Birlik beraberlik ortamı
Beş maçın berabere bittiği (dördü 1-1, biri 0-0) bir hafta. Özellikle ligin gidişatını değiştirebilecek maçlardan çıkan beraberliklere bakıp, 'kısır bir hafta' da diyebiliriz
Haftanın maçı kuşkusuz Gençlerbirliği OFTAŞ-İstanbul BB. maçıydı. Birisinin kazanması halinde ligin seyri değişebilirdi, yenişemediler. Gençlerbirliği O. beş puanlık farka sıkıca yapışmış durumda. Sağlam duruşlarıyla kovalayanlarda, kaçana bir türlü yetişememenin gerginliğini her geçen hafta artıran bir motivasyona sahipler. İstanbul BB. ise sonuçta kaybetmemekten memnun. Haftaya evlerinde oynayacakları Malatyaspor maçı Gençlerbirliği O. maçından da önemli. Tabii Gençlerbirliği O. açısından da: Takipçilerin birbirini vurması şüphesiz onların da işine gelecek.
“ŞEN OLA ŞENOL ŞEN OLA”
Üst ikilinin puan kaybı Malatyaspor’a yaradı elbette. Onlar da artık İstanbul BB. maçına odaklanmış durumdalar. 4-3’lük Akçaabat Sebatspor maçı enteresan bir maç oldu: Bol gol, kaçan penaltı, kırmızı kart ve tabii Şenol. Her durumda kaleci Şenol’a muhabbet gösterdiğimiz sır değil. Ne de olsa zamanında Şekerspor’u Birinci Lig’e çıkaranlardandır kendisi. Şenol, epeyce kabarık siciline herhangi bir sakatlık yaşamadan, 26. dakikada yediği ikinci golden sonra aleyhine başlayan tezahüratlara karşılık verip kendi taraftarıyla girdiği diyalog yüzünden ilk yarıda oyundan çıkarılan kaleci olmayı da ekledi. Velhasıl gittiği takımın delişmen rengi olduğu kesin. Tabii ne zamandır anmadığımız bir başka ismi de analım: Taner, -penaltı kaçırmasına rağmen- 2 gol de A.Sebatspor’a atarak gol sayısını 23’e çıkardı.
Kocaelispor-Altay beraberliği, her iki takıma da çok yaradı diyemeyiz. Altay pazartesi oynama avantajını kaçırırken, Kocaelispor ilk altıya girmek istiyorsa evinde kazanmak zorunda olduğu bir maçı daha kazanamayarak inmez-çıkmaz bir yerde durmaya devam etti. Az rastlanan bir başka olaya da Kocaelispor’dan Muhammet’in maç bittikten sonra hakeme itirazdan kırmızı kart görmesiydi.

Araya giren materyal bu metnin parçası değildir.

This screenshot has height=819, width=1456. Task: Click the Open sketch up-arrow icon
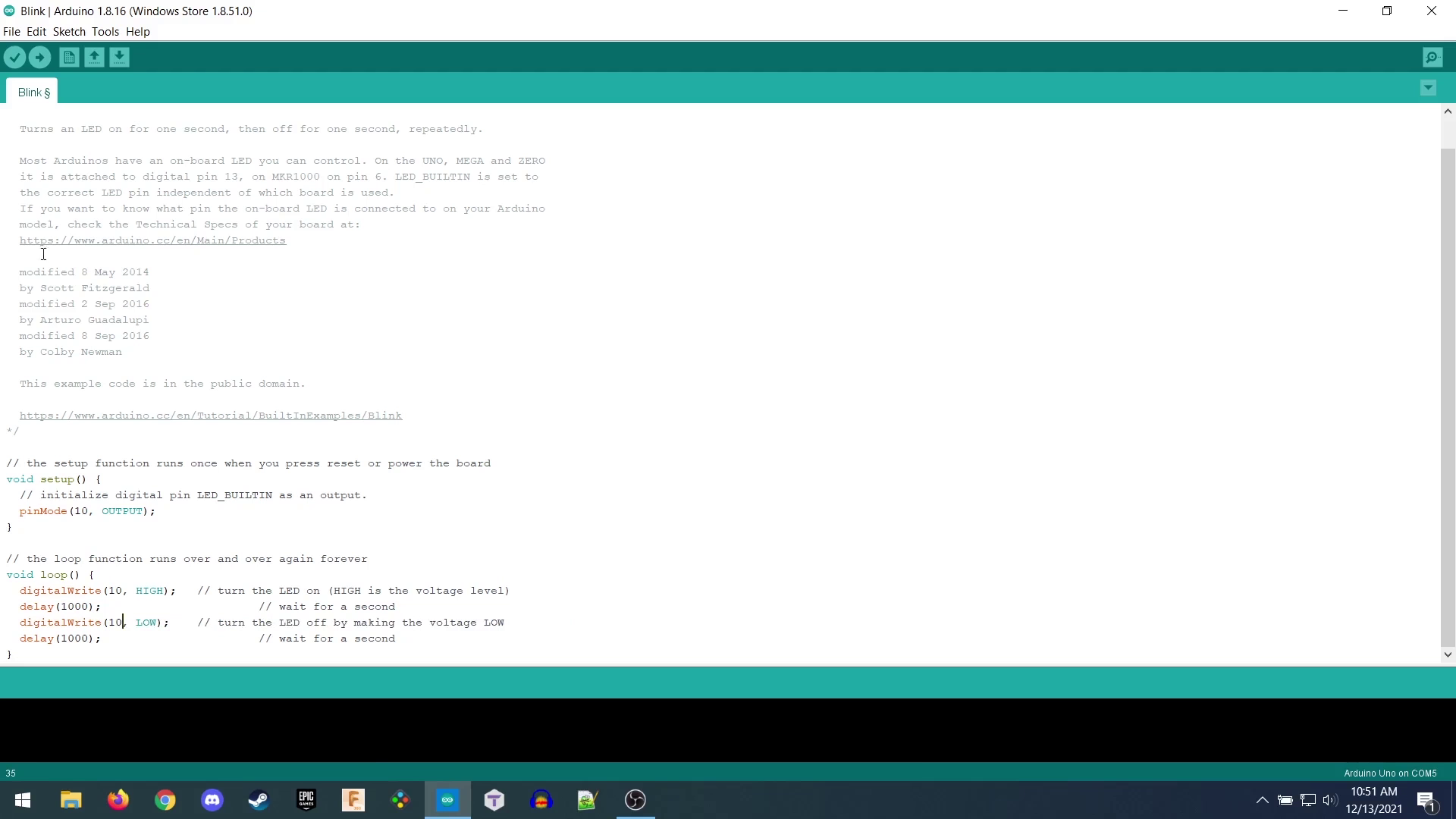(94, 58)
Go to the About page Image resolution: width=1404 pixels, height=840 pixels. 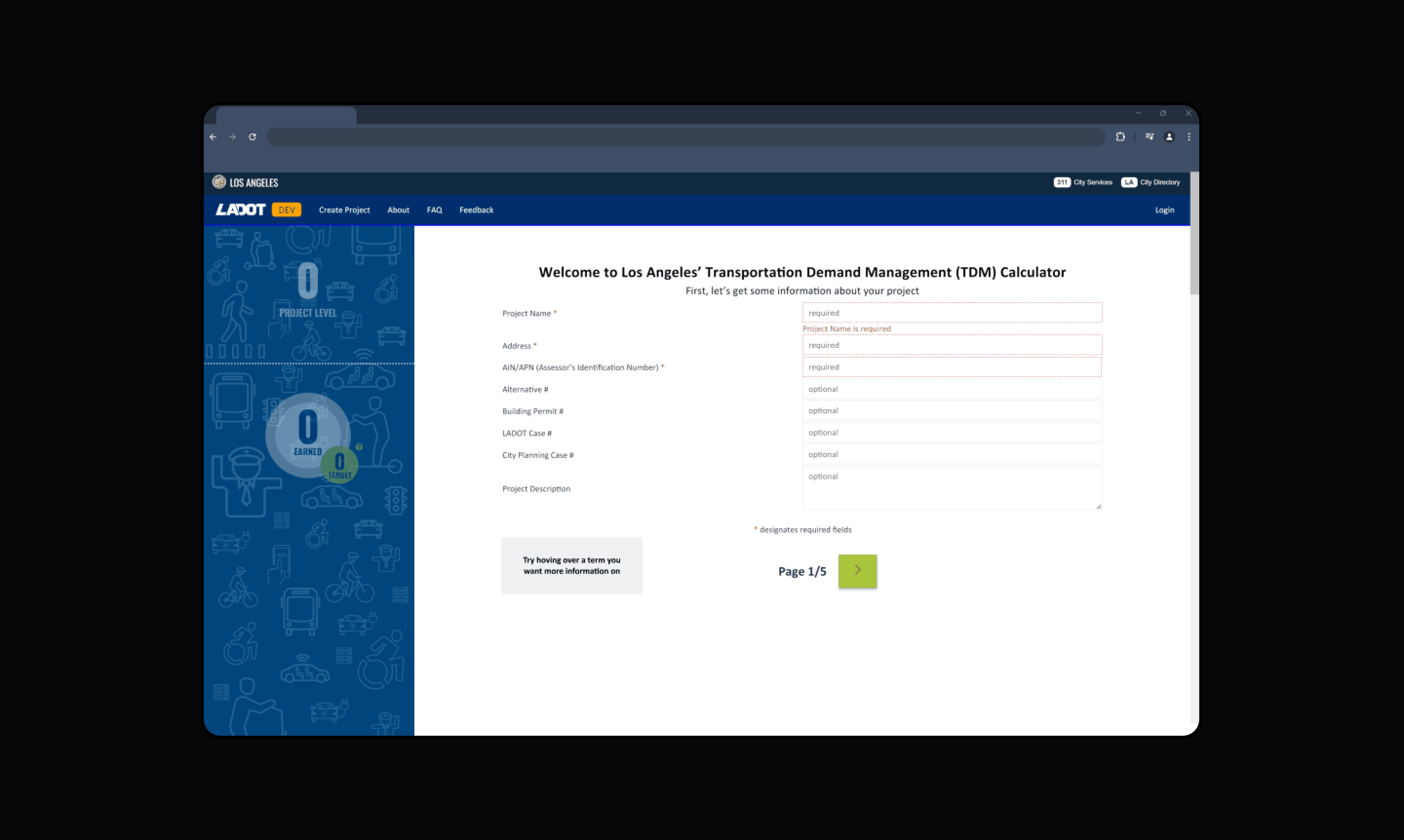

İstanbulspor ise alınan beraberliklerin kıymetini biliyor; zira bunları denk geldiği zaman galibiyetle süslemeyi beceriyorlar. Nitekim 10 beraberliklerinin yanında duran 9 galibiyetleri onları her daim ilk altı içinde tutuyor. Örneğin 11 beraberlikli, 6 galibiyetli Kocaelispor’la aralarındaki yedi basamak farkı yaratan tam da bu üç galibiyet işte. Gaziantep BB. kendi aşağılardan nispeten uzaklaştırdı ama yukarıya doğru hamleyi de yapamıyorlar.
MALİ KRİZ ELAZIĞ’DA
Elazığspor-Diyarbakırspor maçı alınan önlemleri gölgede bırakacak sakinlikte geçti diyebiliriz. Diyarbakırspor, beraberliğe rağmen Kasımpaşa’nın da puan kaybetmesiyle tabelada yeniden ilk altıya girmeyi başardı. 4. sıradaki Altay’la ve hemen arkadalarındaki Kasımpaşa’yla aralarında sadece birer puan fark olması Kasımpaşa maçının önemini daha da arttırıyor elbette. Geçen hafta içinde bazı oyuncuları alacaklarını alamadığı için antrenmana çıkmayan Elazığspor, iddiası bakiyken mali krize yenik düşen takımlardan mı olacak? Teknik Direktör Mehmet Şahan, “Ancak sorunlar çözülürse devam edebilirim” şeklinde açık bir mesaj veriyor. Üstelik onların da önünde çok önemli bir Altay maçı var.
Kasımpaşa yine mağlup olarak iki defa üst üste evlerinde oynama fırsatını da kaçırdı. Ama bu sefer en azından “rakip daha iyiydi” diyorlar! (Tabii hakemi araya sıkıştırmayı ihmal etmeden yine) Böylece. Uzun zaman üç puan alamayan Orduspor nihayet iki hafta üst üste kazanmayı başardı. Onların Kasımpaşa’dan yakınması ağlama düzeyini geçmiş durumda: Maç sonrasında taşlanan otobüslerinde yaralanan, başlarına dikiş atılan futbolcuları işaret ederek sıç duyurusunda bulunduklarını belirtiyorlar.
UÇARLAR, UĞURLAR...
İki Uçar’ın mücadelesinde galip çıkan Turgut Uçar oldu. Daha önce Karşıyaka’yı çalıştıran Feyyaz Uçar’lı Mardinspor son beş maçtır kazanamıyor. Bütün liglerde en az gol atan takım (16) durumundalar. Üstelik son sıradaki A.Sebatspor’dan da az galibiyet (4) almış durumdalar. Daha fenası sıradaki maçları da Gençlerbirliği O. ve Malatyaspor’la! İyice dibi boylayabilirler.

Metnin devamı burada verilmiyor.